WORKING DATA:
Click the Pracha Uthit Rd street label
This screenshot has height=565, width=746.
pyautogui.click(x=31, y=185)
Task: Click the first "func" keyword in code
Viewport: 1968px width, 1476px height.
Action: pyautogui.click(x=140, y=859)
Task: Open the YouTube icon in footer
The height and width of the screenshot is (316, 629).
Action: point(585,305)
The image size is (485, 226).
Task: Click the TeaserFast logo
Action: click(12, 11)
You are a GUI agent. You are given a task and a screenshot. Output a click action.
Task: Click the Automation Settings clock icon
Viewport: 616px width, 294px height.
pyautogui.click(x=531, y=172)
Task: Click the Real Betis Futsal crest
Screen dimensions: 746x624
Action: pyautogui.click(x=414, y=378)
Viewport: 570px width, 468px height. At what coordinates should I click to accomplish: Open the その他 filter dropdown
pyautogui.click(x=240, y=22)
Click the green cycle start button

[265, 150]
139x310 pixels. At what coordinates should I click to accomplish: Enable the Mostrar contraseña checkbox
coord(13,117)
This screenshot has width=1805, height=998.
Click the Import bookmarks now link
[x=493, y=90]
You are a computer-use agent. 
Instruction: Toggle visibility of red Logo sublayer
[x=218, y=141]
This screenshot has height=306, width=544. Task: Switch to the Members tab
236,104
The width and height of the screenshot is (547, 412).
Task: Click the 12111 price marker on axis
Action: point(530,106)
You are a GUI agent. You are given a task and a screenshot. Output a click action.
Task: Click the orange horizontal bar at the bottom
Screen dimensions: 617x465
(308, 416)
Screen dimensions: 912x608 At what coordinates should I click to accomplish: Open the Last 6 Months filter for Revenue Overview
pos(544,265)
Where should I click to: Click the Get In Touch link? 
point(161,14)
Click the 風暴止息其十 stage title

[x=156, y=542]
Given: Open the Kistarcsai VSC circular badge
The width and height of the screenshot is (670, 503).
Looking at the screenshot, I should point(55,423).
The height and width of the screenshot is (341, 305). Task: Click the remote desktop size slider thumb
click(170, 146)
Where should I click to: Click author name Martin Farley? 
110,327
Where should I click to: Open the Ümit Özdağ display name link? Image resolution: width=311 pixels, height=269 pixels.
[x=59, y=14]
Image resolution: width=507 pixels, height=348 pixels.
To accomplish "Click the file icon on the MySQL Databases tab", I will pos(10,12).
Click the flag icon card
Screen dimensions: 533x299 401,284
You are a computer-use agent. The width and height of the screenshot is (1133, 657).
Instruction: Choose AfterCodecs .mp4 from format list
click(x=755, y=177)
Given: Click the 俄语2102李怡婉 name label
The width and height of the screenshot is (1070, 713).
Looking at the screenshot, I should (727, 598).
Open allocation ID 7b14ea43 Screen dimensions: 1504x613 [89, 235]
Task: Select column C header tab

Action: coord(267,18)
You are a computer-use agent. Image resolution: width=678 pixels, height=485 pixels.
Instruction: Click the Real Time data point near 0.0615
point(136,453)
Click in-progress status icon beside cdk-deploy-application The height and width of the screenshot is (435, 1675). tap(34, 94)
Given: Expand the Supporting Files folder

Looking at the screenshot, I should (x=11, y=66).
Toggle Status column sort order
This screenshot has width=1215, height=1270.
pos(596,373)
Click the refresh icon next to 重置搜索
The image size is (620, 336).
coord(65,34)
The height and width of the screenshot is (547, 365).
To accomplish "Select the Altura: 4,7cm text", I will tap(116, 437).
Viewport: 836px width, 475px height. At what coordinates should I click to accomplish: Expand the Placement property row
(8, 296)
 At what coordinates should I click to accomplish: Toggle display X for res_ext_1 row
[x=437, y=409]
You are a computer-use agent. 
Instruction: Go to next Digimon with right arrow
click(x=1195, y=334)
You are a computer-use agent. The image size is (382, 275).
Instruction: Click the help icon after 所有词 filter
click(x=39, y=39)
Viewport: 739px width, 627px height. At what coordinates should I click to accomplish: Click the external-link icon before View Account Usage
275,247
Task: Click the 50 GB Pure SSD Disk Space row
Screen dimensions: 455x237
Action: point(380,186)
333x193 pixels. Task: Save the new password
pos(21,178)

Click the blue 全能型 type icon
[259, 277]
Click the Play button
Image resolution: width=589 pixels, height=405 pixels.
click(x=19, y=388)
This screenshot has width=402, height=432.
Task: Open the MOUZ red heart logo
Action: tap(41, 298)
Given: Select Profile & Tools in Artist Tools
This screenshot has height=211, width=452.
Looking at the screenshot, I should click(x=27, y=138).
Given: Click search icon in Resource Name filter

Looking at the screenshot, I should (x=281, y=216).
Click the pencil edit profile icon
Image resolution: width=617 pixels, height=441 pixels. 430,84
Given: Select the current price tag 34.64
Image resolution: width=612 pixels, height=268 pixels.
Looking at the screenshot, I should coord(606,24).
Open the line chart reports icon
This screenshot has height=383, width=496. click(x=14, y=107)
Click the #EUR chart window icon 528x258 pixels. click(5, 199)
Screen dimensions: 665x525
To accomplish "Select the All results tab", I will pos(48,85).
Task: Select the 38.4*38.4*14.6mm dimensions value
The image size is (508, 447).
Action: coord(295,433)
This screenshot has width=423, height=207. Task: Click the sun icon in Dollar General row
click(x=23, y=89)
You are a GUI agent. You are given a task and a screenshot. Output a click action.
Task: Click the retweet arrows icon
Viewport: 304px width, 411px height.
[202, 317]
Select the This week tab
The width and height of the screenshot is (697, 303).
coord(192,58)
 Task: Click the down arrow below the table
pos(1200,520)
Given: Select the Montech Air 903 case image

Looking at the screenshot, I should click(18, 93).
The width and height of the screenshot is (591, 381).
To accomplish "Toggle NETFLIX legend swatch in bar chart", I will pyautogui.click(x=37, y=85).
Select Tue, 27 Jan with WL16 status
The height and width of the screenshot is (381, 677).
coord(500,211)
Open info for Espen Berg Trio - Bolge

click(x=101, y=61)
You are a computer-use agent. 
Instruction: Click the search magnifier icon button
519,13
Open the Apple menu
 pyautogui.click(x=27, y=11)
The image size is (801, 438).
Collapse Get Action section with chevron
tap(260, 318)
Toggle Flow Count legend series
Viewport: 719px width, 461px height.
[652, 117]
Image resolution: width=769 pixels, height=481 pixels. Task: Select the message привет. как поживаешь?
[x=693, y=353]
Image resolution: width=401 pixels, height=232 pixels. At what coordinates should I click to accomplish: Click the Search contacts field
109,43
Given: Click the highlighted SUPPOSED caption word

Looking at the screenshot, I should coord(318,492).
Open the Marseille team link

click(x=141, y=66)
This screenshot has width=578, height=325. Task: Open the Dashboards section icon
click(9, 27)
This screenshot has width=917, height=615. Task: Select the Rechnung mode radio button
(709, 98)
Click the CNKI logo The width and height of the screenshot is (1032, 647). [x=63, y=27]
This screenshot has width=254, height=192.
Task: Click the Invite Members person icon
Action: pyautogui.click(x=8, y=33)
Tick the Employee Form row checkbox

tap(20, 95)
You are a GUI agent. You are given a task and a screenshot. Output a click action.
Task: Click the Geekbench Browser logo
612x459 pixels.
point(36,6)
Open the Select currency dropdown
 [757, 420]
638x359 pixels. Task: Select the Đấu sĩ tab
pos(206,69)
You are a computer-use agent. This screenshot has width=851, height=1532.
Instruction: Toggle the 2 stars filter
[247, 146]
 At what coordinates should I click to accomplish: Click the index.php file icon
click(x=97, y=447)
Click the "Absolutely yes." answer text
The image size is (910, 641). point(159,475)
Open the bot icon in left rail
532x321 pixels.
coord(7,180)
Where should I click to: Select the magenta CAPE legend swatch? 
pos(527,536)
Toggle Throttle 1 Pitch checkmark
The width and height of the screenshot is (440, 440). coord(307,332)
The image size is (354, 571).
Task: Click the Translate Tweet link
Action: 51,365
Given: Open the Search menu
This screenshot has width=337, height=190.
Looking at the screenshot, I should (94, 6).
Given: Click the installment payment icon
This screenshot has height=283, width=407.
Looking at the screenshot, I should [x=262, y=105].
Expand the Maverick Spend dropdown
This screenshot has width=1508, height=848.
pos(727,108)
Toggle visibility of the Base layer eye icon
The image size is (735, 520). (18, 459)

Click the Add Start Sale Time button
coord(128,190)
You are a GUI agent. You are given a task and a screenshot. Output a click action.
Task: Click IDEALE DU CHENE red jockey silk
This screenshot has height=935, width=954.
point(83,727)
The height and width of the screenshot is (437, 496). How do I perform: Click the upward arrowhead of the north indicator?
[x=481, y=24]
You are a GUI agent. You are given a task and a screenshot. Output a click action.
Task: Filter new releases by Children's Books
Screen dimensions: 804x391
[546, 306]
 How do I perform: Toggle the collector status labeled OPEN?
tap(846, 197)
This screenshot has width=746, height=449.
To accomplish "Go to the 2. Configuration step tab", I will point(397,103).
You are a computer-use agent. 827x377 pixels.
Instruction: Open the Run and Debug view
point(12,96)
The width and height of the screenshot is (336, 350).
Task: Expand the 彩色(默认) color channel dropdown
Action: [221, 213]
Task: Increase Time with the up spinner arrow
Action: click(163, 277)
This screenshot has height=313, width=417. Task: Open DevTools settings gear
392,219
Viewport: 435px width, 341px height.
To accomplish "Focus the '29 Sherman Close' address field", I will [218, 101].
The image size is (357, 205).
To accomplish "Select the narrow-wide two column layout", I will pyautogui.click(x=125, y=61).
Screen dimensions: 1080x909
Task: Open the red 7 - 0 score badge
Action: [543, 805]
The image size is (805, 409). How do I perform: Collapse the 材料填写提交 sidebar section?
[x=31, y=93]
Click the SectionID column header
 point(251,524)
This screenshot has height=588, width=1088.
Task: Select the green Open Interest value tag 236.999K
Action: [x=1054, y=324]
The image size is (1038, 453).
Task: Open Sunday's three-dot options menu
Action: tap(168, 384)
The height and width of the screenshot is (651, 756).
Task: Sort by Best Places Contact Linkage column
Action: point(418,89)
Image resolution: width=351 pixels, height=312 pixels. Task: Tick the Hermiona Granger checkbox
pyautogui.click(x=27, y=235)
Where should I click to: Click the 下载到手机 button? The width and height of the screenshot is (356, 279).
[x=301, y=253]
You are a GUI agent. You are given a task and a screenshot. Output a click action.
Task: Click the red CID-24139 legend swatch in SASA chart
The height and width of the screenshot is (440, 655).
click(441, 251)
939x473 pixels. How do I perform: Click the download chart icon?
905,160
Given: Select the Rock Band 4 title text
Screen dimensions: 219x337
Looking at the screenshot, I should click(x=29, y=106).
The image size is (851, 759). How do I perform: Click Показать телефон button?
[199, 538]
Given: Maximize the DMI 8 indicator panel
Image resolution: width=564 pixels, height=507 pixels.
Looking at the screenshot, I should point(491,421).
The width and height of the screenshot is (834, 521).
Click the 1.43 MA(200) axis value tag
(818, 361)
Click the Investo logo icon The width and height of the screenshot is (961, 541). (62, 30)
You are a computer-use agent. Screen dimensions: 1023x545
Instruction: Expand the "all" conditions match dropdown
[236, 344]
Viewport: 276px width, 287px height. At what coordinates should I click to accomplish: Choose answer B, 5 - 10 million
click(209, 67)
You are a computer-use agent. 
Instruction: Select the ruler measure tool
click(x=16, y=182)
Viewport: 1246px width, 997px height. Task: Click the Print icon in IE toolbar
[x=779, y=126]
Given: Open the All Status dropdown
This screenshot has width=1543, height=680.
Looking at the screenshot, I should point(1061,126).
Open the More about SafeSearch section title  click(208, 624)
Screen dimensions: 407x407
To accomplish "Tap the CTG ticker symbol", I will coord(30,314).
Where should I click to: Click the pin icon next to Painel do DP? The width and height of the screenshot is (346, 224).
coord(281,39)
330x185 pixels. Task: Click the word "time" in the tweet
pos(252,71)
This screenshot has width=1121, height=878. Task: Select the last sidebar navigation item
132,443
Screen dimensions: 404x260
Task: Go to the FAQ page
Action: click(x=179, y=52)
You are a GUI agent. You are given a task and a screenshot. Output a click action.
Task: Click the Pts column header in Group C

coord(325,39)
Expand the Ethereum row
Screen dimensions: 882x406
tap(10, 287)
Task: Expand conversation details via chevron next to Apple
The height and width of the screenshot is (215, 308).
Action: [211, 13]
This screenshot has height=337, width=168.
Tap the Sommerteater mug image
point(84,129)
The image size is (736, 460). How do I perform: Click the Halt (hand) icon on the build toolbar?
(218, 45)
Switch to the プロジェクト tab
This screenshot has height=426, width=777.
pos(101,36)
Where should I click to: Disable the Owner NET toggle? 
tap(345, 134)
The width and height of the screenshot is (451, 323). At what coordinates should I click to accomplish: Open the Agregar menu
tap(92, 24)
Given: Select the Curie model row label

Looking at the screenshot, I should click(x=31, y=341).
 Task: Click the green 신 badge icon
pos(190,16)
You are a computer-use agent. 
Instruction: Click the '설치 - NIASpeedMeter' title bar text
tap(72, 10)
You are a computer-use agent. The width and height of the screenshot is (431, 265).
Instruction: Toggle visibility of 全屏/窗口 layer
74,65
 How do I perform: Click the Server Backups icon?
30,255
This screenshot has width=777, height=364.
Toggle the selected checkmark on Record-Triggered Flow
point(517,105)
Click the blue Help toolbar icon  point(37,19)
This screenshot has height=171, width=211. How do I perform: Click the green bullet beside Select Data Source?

WHAT THIS TASK INVOLVES: Which lines belong in the answer? Exactly those from the first line of the entries through the line holding "Task: Open the YouTube icon in footer", inclusive, copied unchanged.

ANSWER TO THIS TASK:
Click the Pracha Uthit Rd street label
This screenshot has height=565, width=746.
pyautogui.click(x=31, y=185)
Task: Click the first "func" keyword in code
Viewport: 1968px width, 1476px height.
Action: pyautogui.click(x=140, y=859)
Task: Open the YouTube icon in footer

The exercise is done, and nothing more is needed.